John William Nixon was a career policeman. A native of Cavan, he joined the Royal Irish Constabulary in 1899, at the age of 22. Nixon served in Donegal, Antrim, Mayo, Fermanagh and Dublin and in August 1917 was appointed a district inspector. He was then the youngest such officer to have risen from the ranks of the force.
During those years Nixon must have carried out many of the normal duties of policing which have been referenced repeatedly by those arguing in support of a State commemoration for the RIC. But by 1921 Nixon had acquired a fearsome reputation in Belfast, believed by nationalists there to be the leader of a “murder gang” who carried out assassinations of republicans and others perceived as “disloyal”. Nixon was thought responsible for the notorious McMahon family murders during March 1922. Later that year he would be one of those 1,350 RIC men who transferred to the new Royal Ulster Constabulary on its foundation.
Nixon's story illustrates why the idea of an uncontentious commemoration of the RIC was always an impossibility.
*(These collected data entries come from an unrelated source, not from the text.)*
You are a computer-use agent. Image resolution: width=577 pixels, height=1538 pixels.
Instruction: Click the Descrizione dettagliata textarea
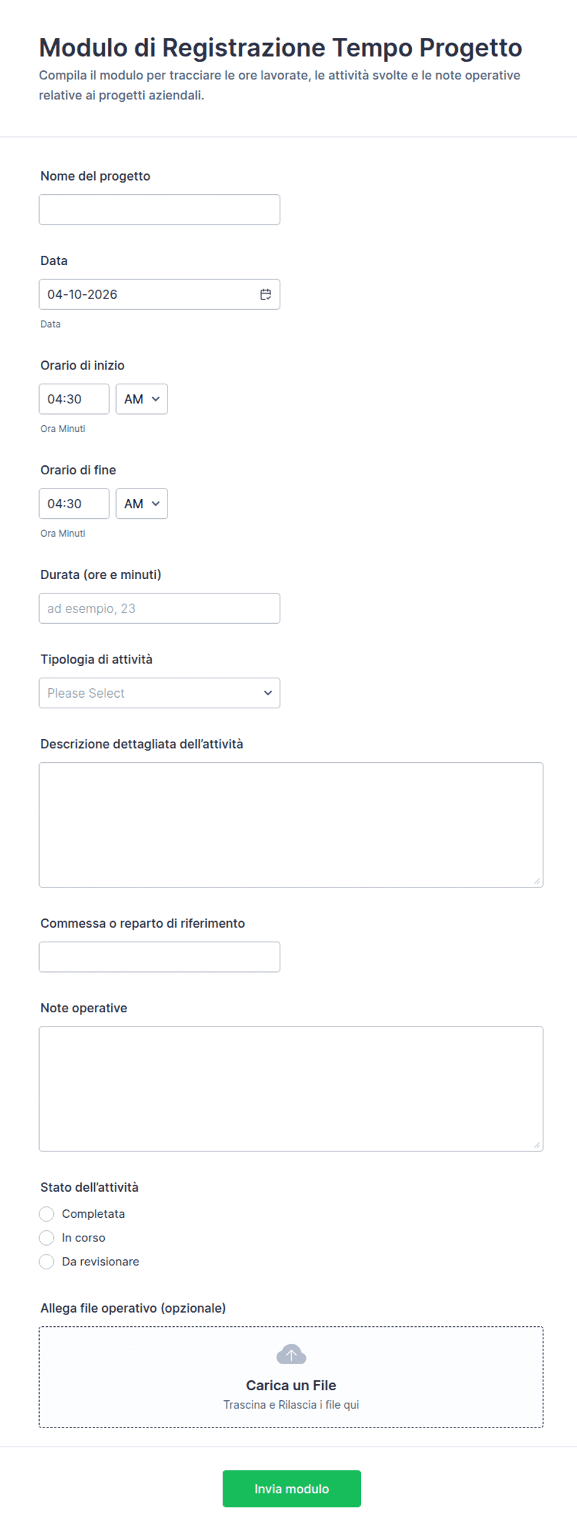click(291, 824)
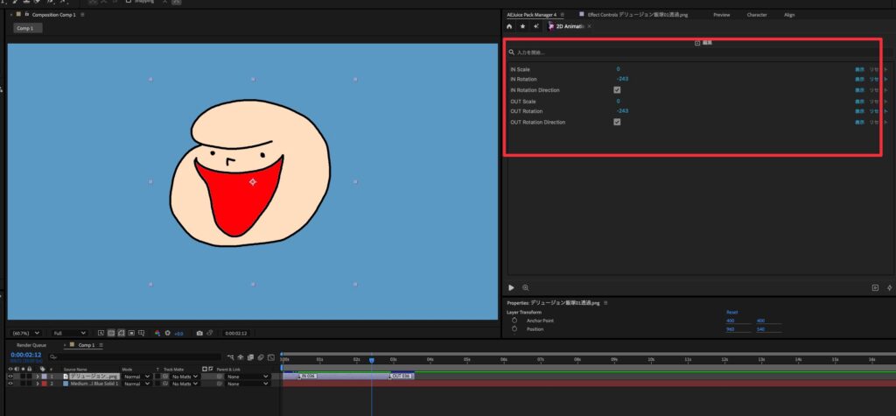Click the home icon in AEJuice Pack Manager
This screenshot has width=896, height=416.
(x=509, y=26)
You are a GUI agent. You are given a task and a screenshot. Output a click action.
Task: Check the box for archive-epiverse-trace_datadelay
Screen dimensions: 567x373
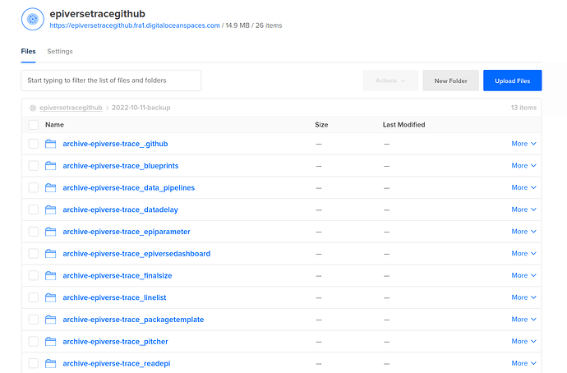pyautogui.click(x=34, y=210)
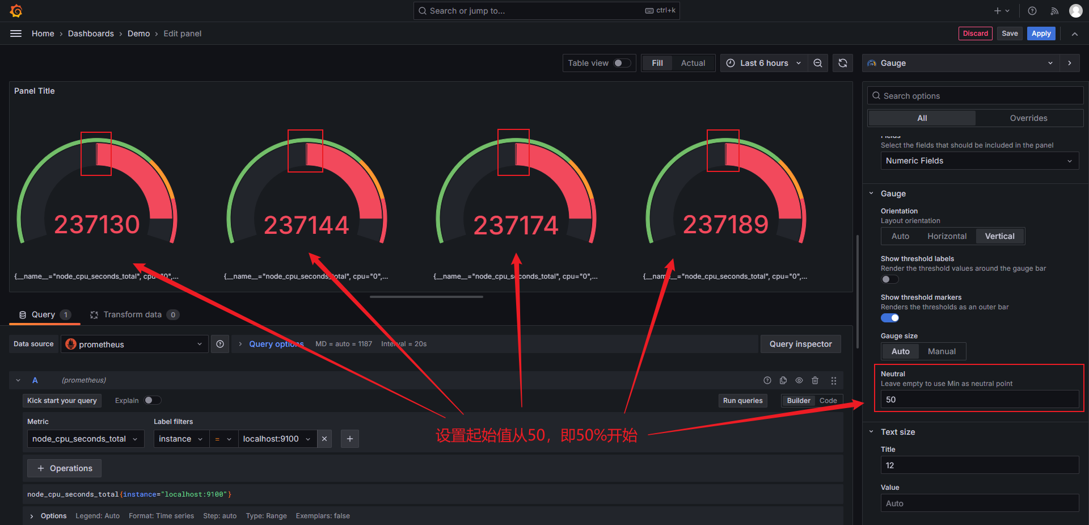Click the Grafana logo icon

coord(16,11)
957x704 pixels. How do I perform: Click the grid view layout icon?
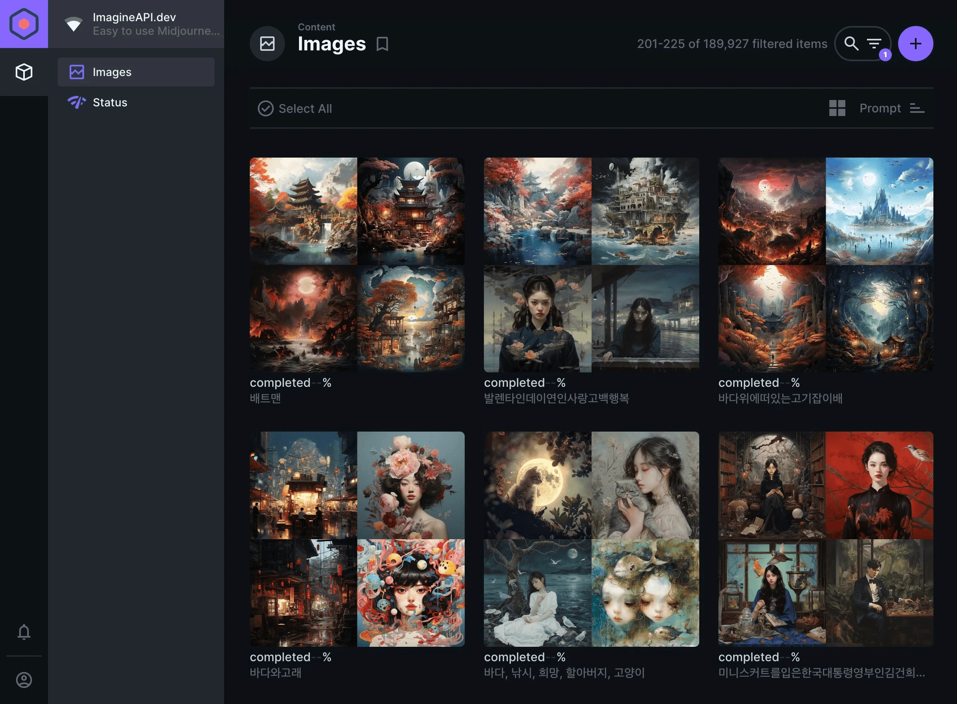coord(837,107)
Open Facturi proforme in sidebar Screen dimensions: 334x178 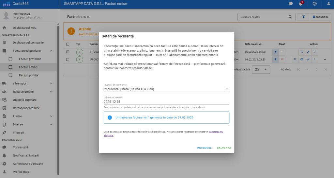click(30, 59)
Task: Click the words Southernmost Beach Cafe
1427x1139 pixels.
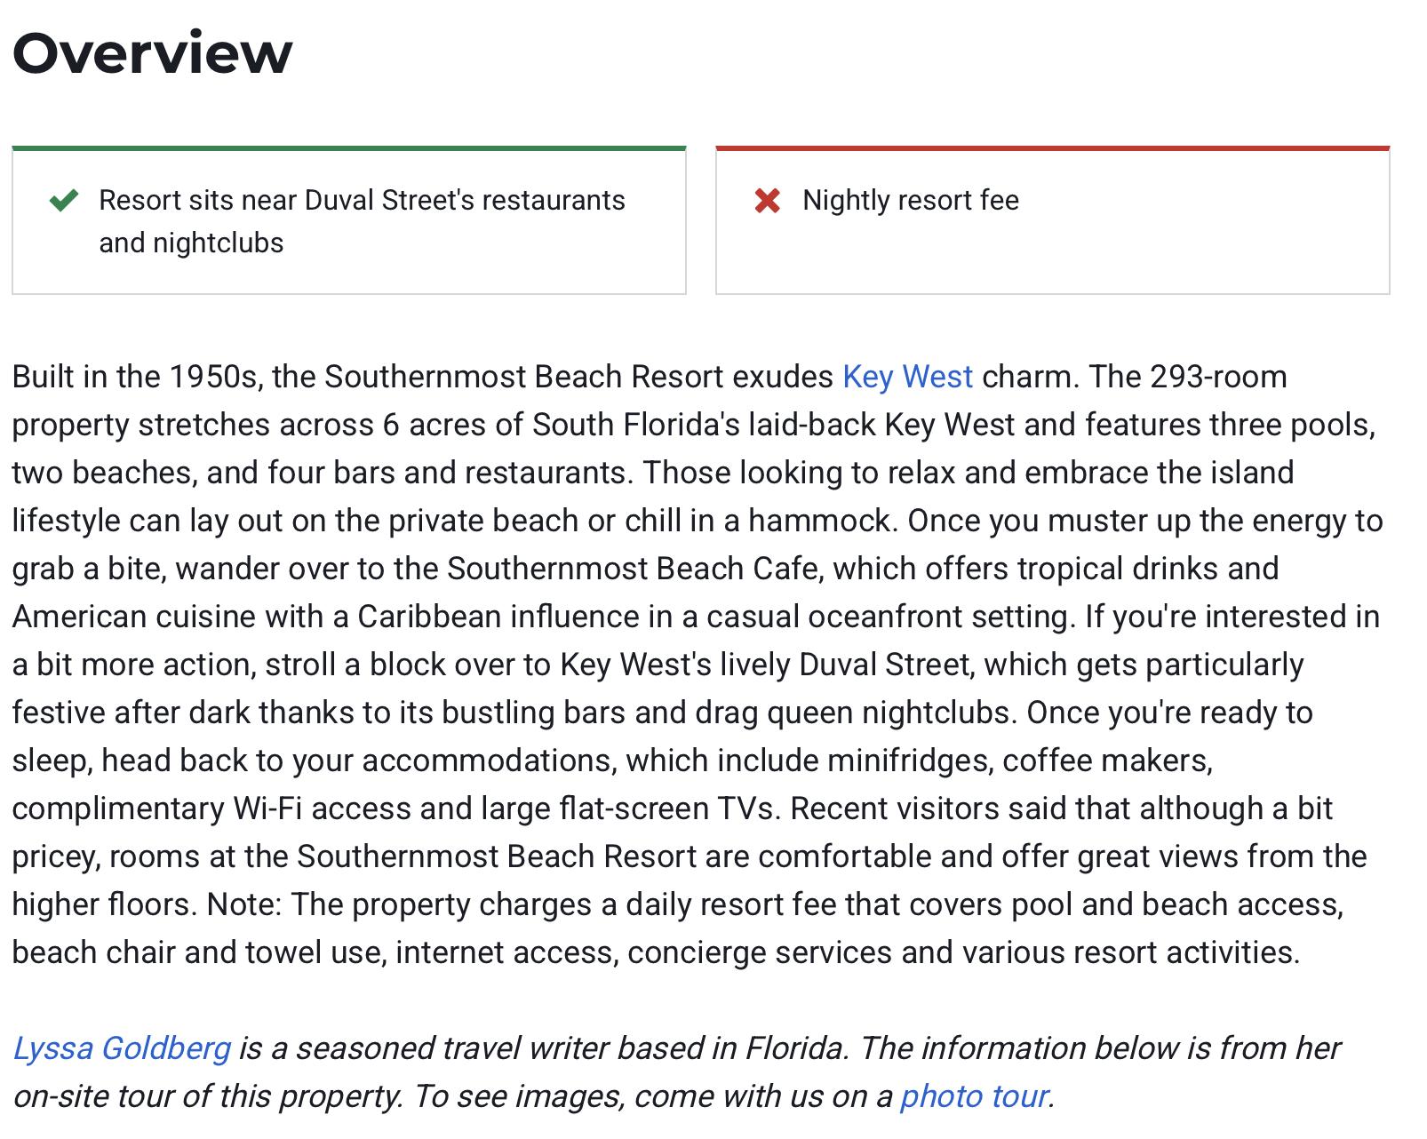Action: pyautogui.click(x=632, y=569)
Last October Minister for Justice Charlie Flanagan described those policemen who were killed between 1919-21 as having been "murdered". He has also claimed that they were only "doing what police officers do. As they saw it, they were protecting communities from harm."
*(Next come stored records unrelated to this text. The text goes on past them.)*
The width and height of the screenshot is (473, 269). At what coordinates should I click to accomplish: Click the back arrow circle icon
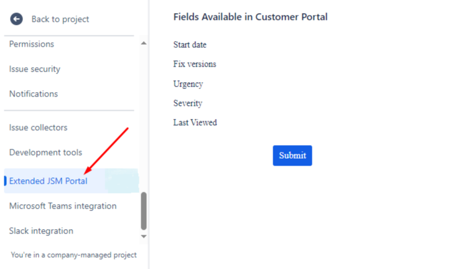pos(16,19)
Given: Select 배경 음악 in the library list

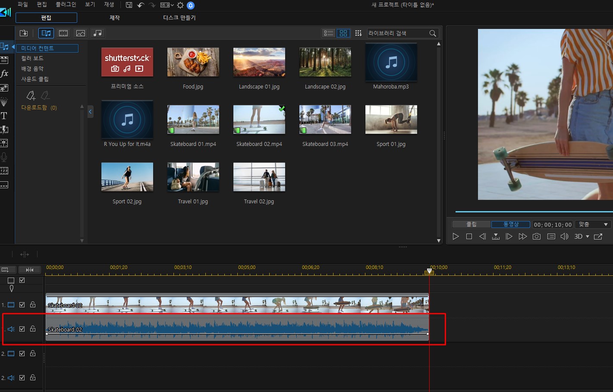Looking at the screenshot, I should (32, 69).
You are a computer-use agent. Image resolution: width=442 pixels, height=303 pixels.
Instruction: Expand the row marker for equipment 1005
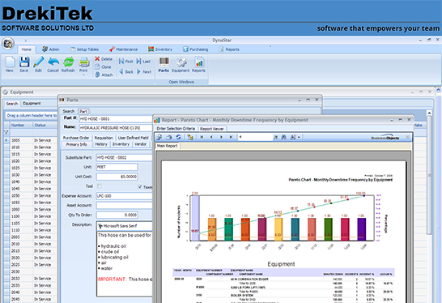(x=6, y=140)
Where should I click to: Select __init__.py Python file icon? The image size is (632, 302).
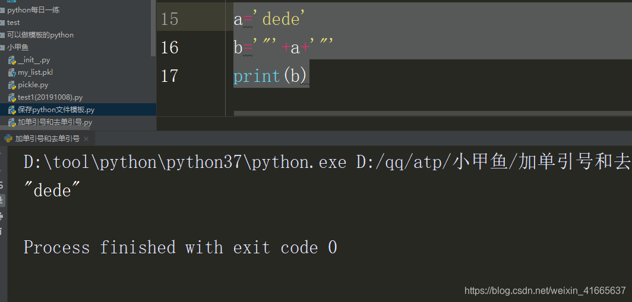pyautogui.click(x=12, y=61)
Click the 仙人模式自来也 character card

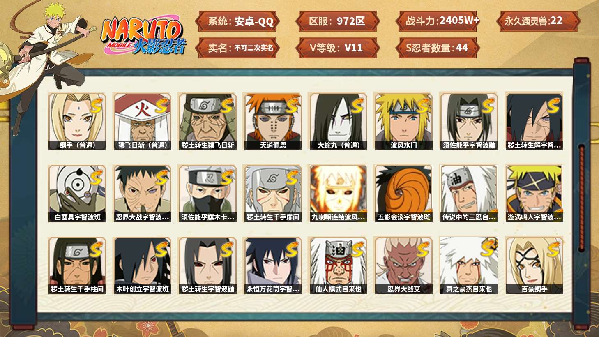(x=338, y=265)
But the story of the RIC under British rule was never that of a normal police force, even before the revolutionary era. And, as a paramilitary force between 1919 and 1921, the RIC were combatants not innocent victims.
The War of Independence was fought on the streets of Belfast just as much as in Dublin, Limerick or Cork
Much of the recent debate has been infuriatingly partitionist. As Nixon’s story illustrates, the RIC was an all-Ireland body. Belfast alone saw almost 500 deaths between 1920 and 1922, mostly of civilians, many of whom died at the hands of RIC officers (sometimes out of uniform).
Streets of Belfast
As writers such as Patrick Mulroe, John O’Neill and Kieran Glennon have pointed out this week, the War of Independence was fought on the streets of Belfast just as much as in Dublin, Limerick or Cork. But there has been almost no mention of another component of the RIC, the Ulster Special Constabulary (USC) formed in the autumn of 1920.
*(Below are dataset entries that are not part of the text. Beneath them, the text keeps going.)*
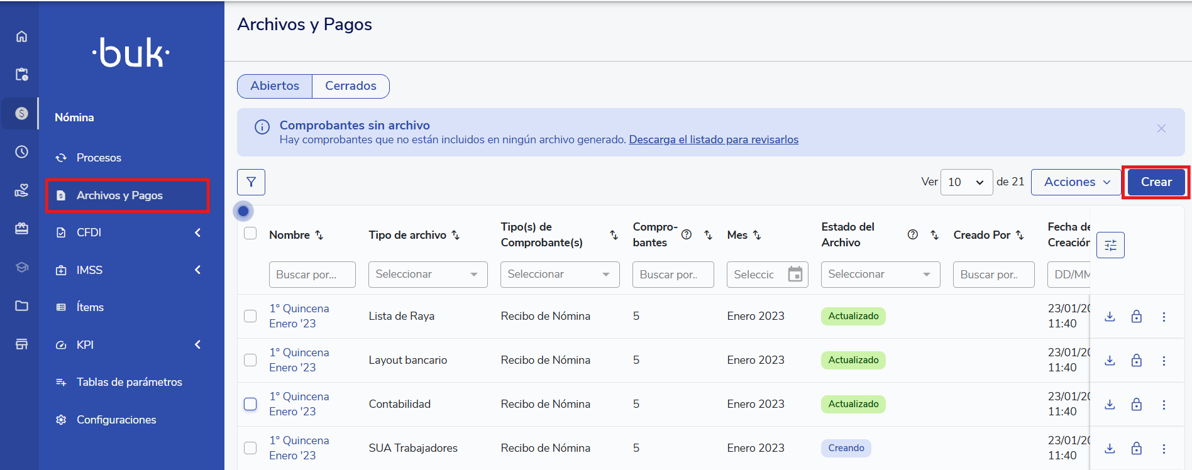Image resolution: width=1192 pixels, height=470 pixels.
Task: Open column settings sliders icon
Action: (x=1110, y=245)
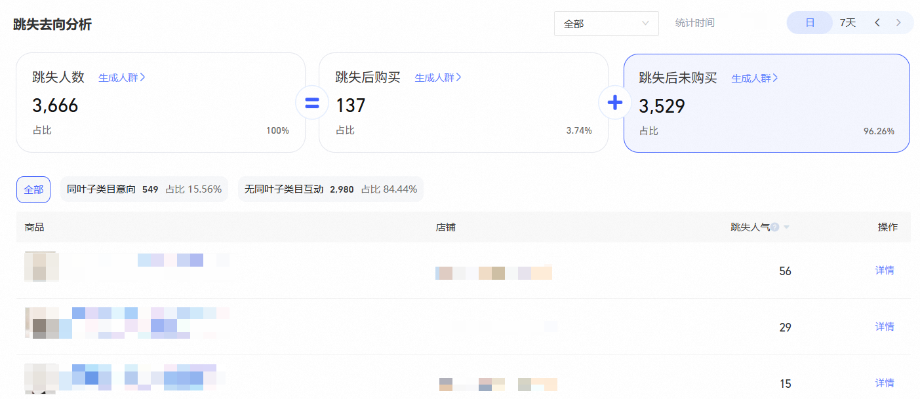Go to next date period arrow

pos(898,23)
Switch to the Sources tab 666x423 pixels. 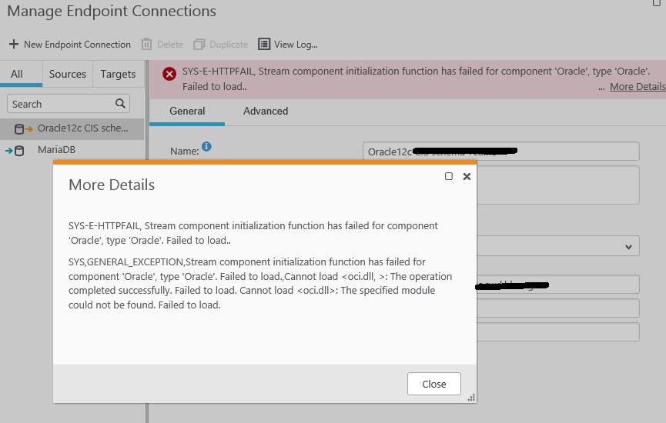pyautogui.click(x=68, y=75)
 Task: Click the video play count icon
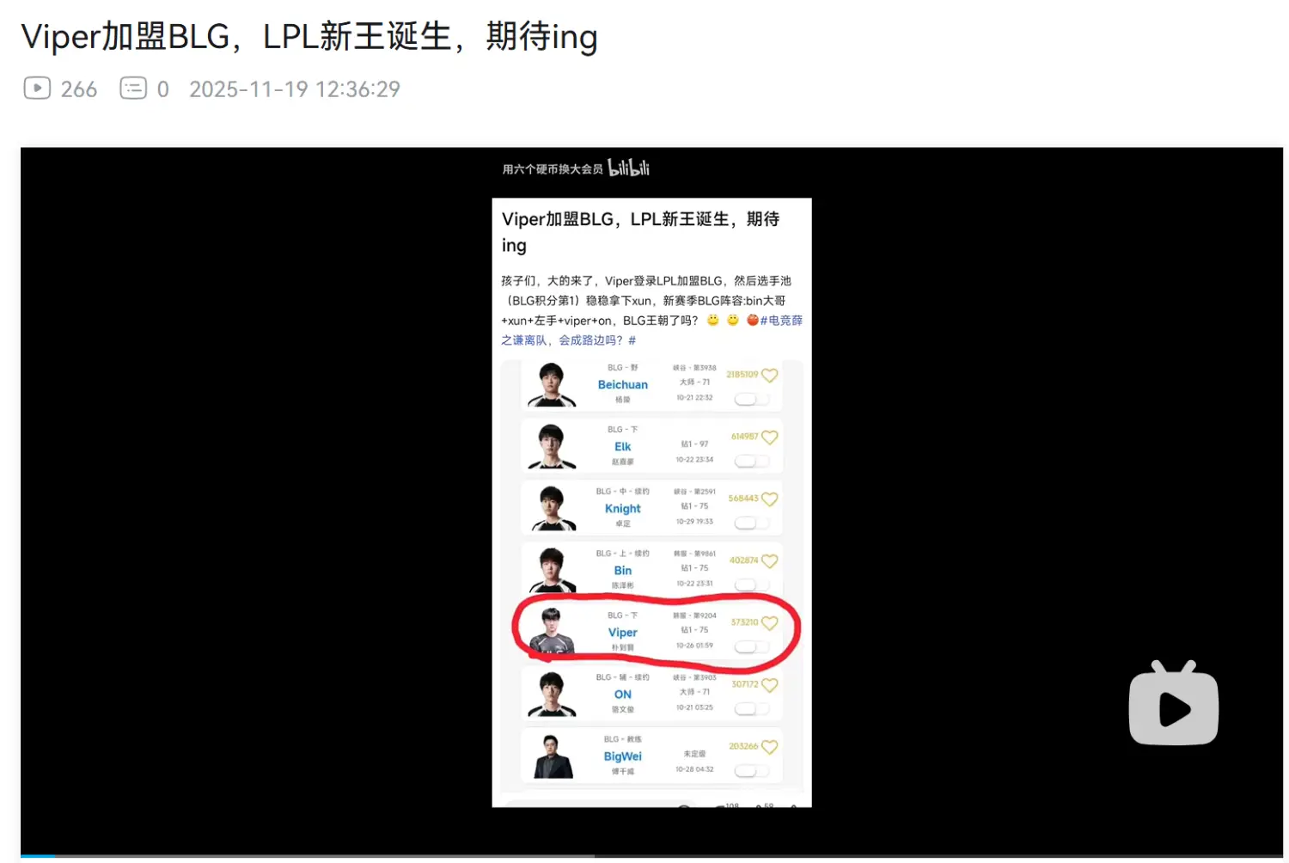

By June 1921 nearly 20,000 men had enrolled in different sections of the USC, popularly known as the "Specials". Recruited extensively from among unionist ex-servicemen and members of the Ulster Volunteer Force, the Specials soon became a byword among nationalists for sectarianism. Home Rule MP Joseph Devlin told Westminster that "we would not touch your Special Constabulary with a 40-foot pole . . . The chief secretary is to arm pogromists to murder Catholics . . . Their pogrom is to be made less difficult. Instead of paving stones and sticks they are to be given rifles."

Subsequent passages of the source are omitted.